Going back to school can be both an exciting and anxious experience. It’s a time to see old friends and meet new ones. A time to introduce yourself to your new classmates, and tell them a little about yourself – and perhaps your family.
For Evie, whose dad Jeff is a quadriplegic, the prospect of having to tell her new class that her dad is paralyzed was daunting. Evie’s mom Kristen documents their family’s life on her blog, and she writes about their daughter’s hesitation on the subject of talking about her dad.
“A few nights before the first day, I was putting Evie to bed, and she said to me, “I don’t think I want to tell my new class this year that Daddy is paralyzed.””

When Kristen asked why not, Evie shrugged her shoulders and said, “I just don’t.”
Kristen reassured her daughter that she certainly didn’t have to tell her class if she didn’t feel comfortable doing so.

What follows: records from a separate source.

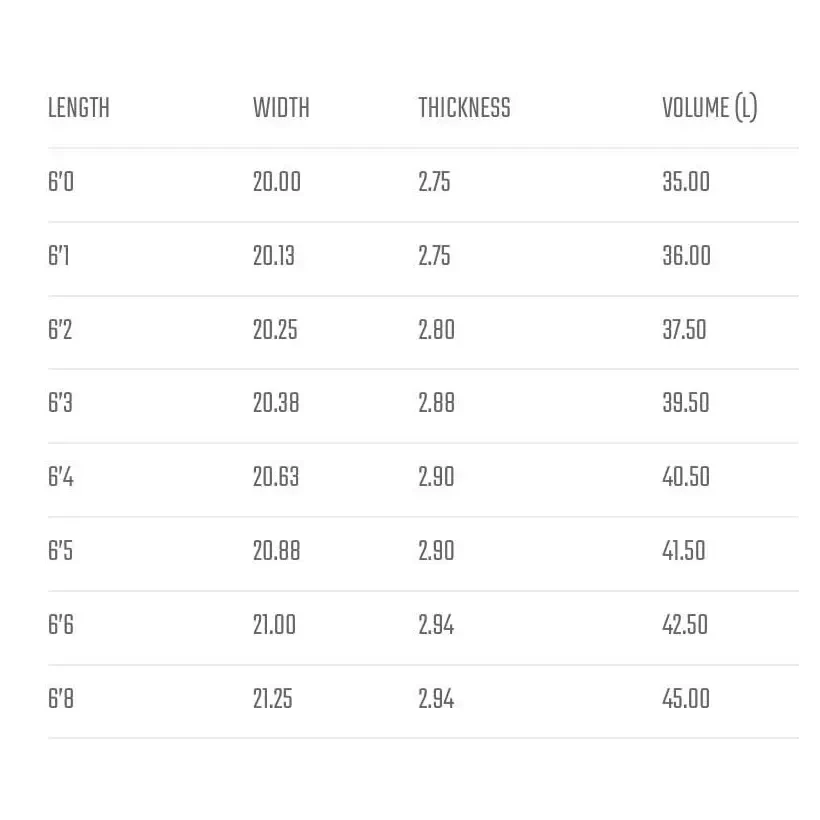Click the 39.50 volume value

[686, 403]
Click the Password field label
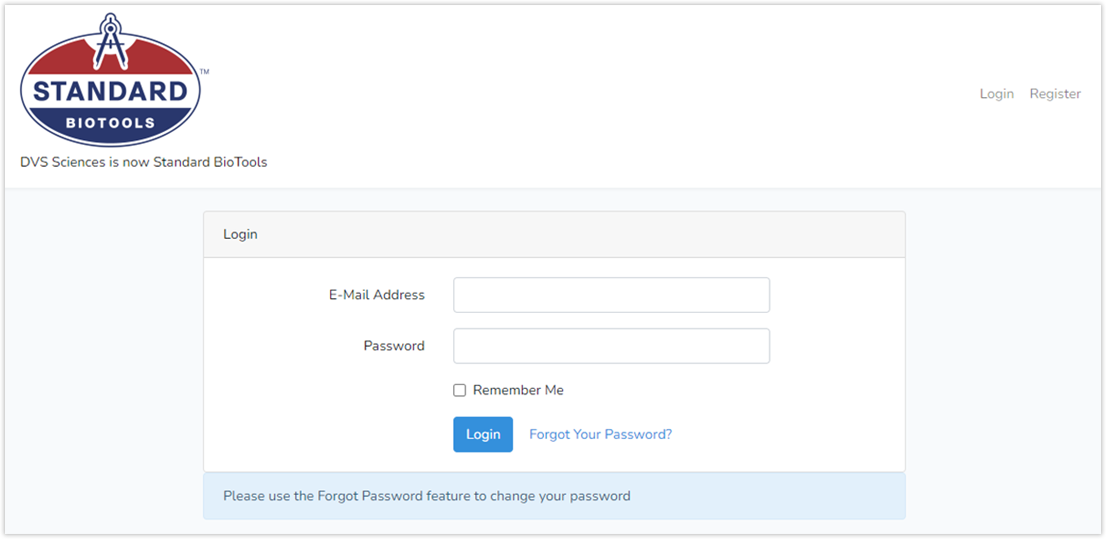 pyautogui.click(x=393, y=346)
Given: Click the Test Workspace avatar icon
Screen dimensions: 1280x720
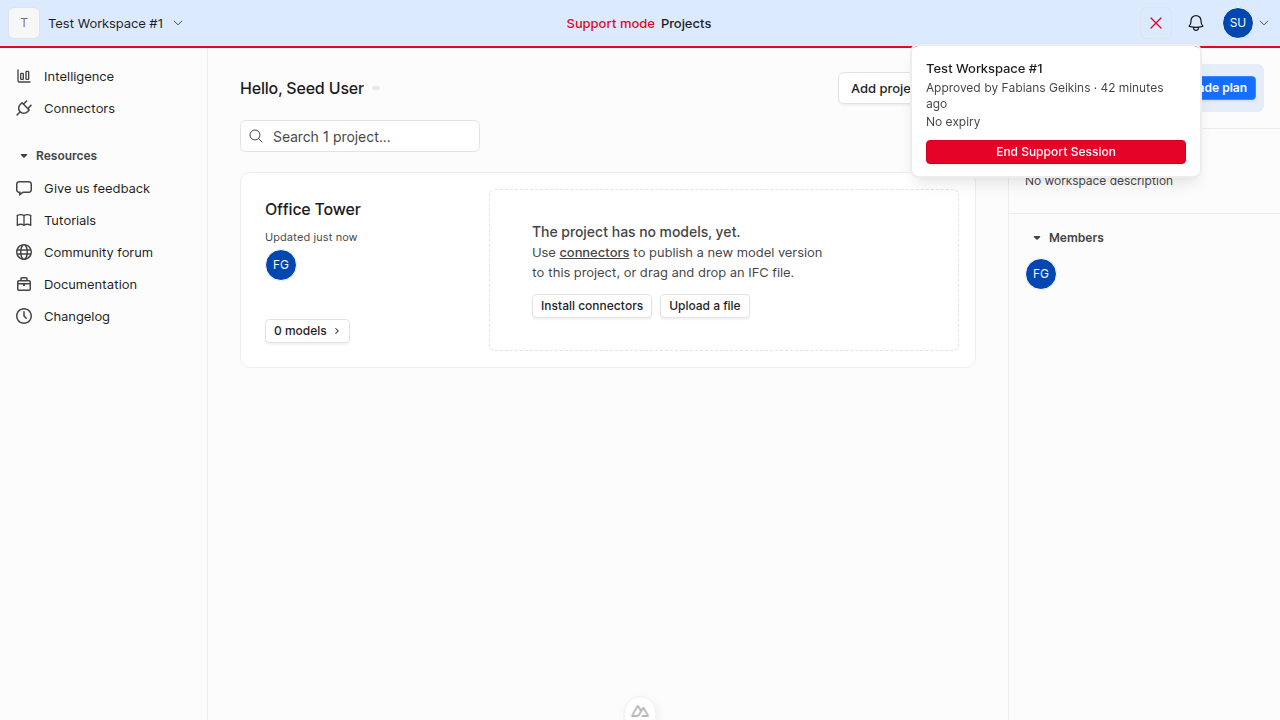Looking at the screenshot, I should tap(23, 22).
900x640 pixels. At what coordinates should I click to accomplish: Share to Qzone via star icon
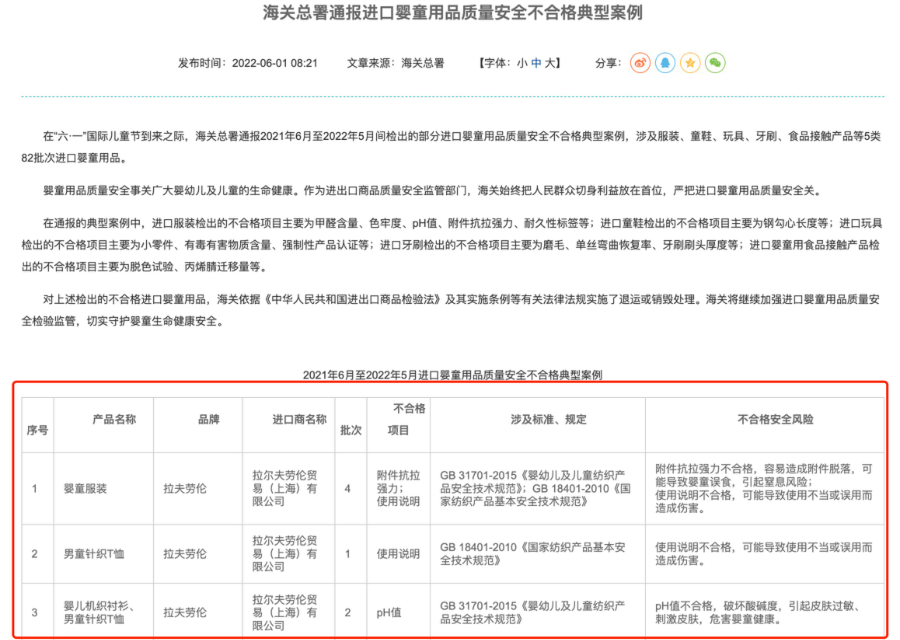click(690, 63)
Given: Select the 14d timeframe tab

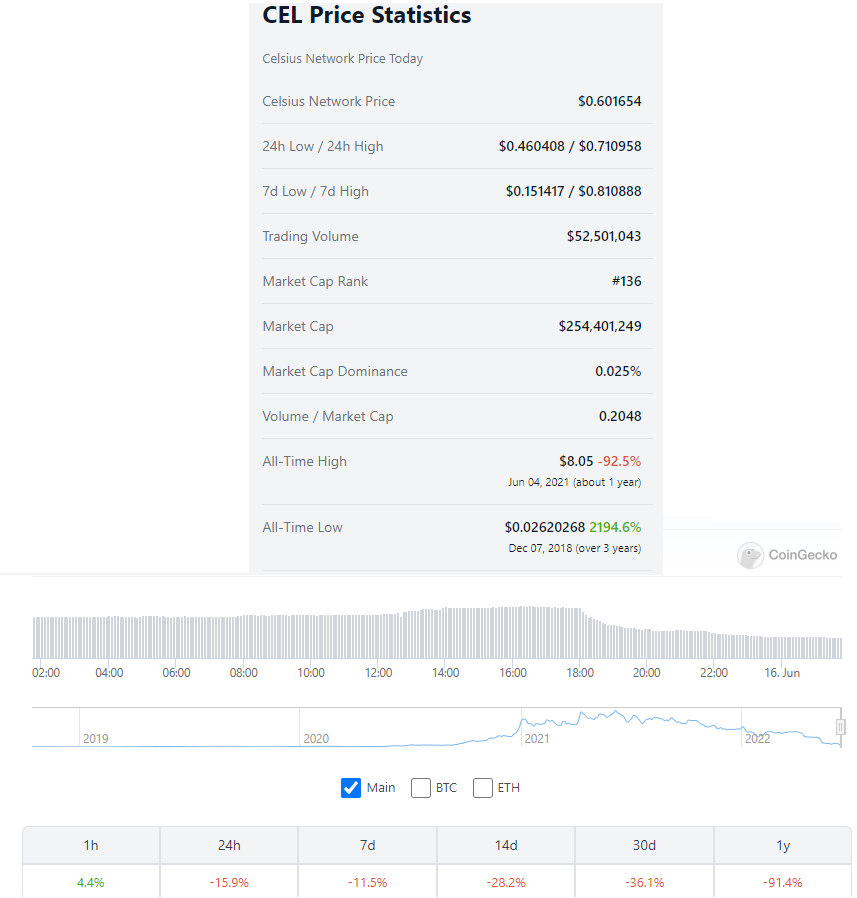Looking at the screenshot, I should [x=506, y=845].
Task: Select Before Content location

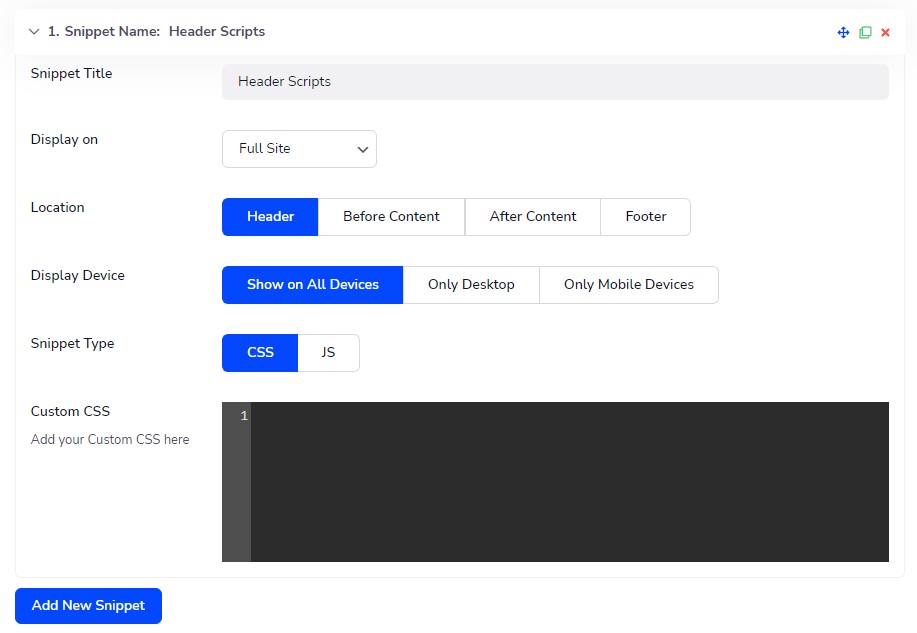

But reminded her that the topic might come up at some point. And in fact, it did – just a day later when Kristen and Evie went to “meet the teacher” a few days before the official start of school.
“As we were leaving the classroom,” writes Kristen, “the teacher stopped us and asked if I would be able to volunteer in the classroom or if I would be busy during the day. I seized the opportunity. ‘Evie’s dad is a quadriplegic,” I said. “He’s paralyzed from the neck down, and I am his caregiver. So as much as I’d love to come in regularly, I won’t be able to.’ … Evie was relieved that her teacher now knew about her paralyzed dad and that it wasn’t a big deal.”
When the first day of school finally arrived, Evie had a great day – and a surprise for her parents. During a getting-to-know-you exercise in class, Evie wrote on a piece of paper then later shared with her new classmates that her dad is paralyzed. She even explained to them what paralyzed means.
Later in the evening, Kristen asked Evie how she felt about sharing the information she did. Evie admitted it wasn’t easy, and it didn’t exactly happen like she planned. “I didn’t know we were going to read them out loud,” Evie said to her mom. “I thought it was just for the teacher.”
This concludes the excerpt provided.